ASSIGNED TASK |
The result should be the lines from the one holding "Task: Open Sunshine's round profile avatar" to the final line of the records below, repeated exactly and with no pictures.

(Data excerpts)
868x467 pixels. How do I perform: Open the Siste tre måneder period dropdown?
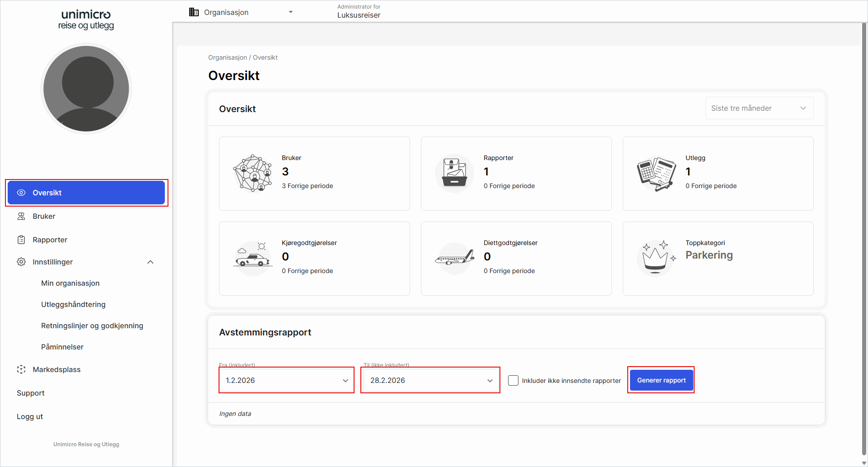click(759, 108)
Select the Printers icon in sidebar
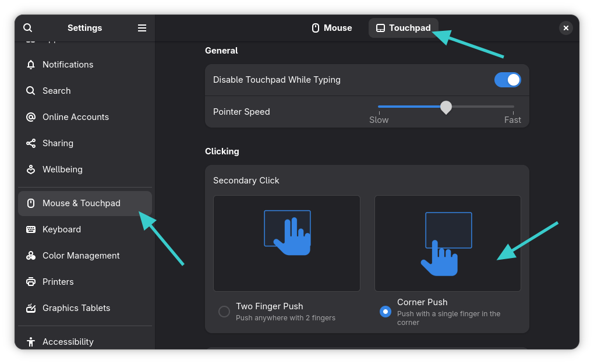 tap(31, 282)
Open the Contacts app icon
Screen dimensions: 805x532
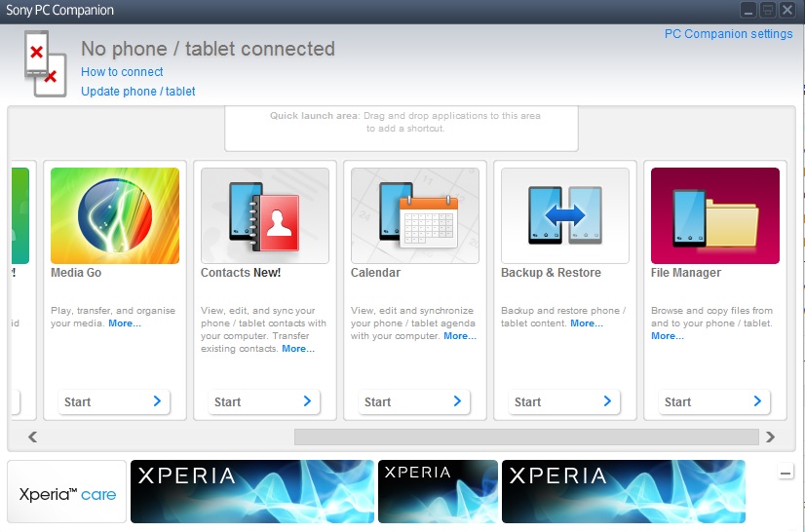point(265,215)
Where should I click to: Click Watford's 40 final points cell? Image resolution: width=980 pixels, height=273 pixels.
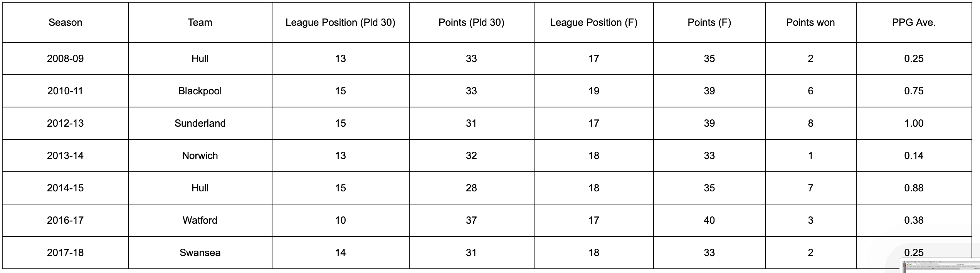point(709,220)
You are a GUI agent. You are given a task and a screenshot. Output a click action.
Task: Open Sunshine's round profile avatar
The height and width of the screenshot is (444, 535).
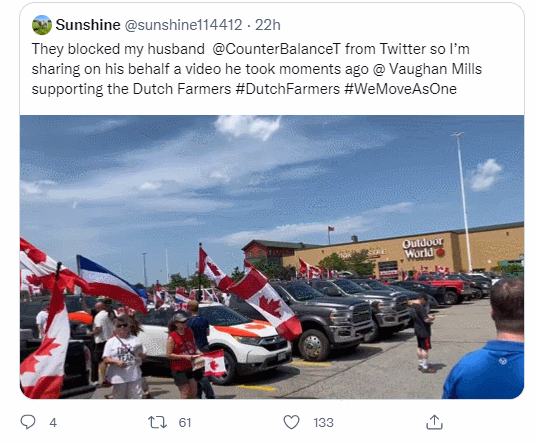coord(42,25)
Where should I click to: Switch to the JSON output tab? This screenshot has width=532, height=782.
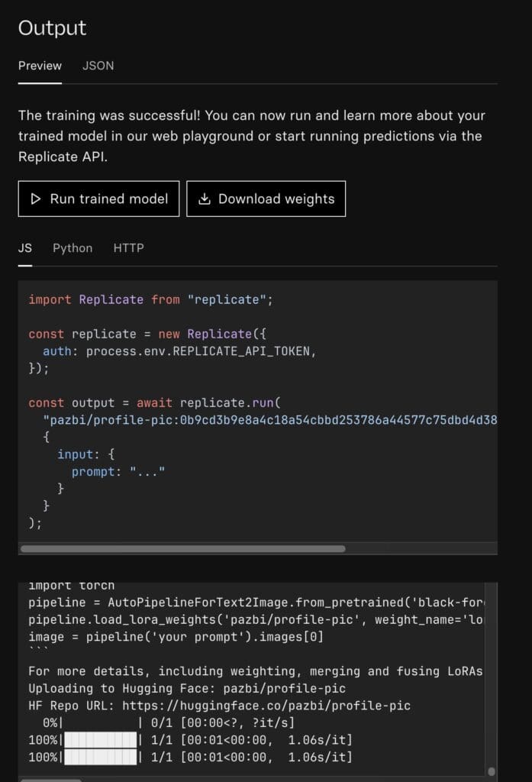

SOLUTION TO THE EXERCISE |
Task: Open Sunshine's round profile avatar
The height and width of the screenshot is (444, 535).
coord(42,25)
Where should I click to: Switch to the JSON output tab? This screenshot has width=532, height=782.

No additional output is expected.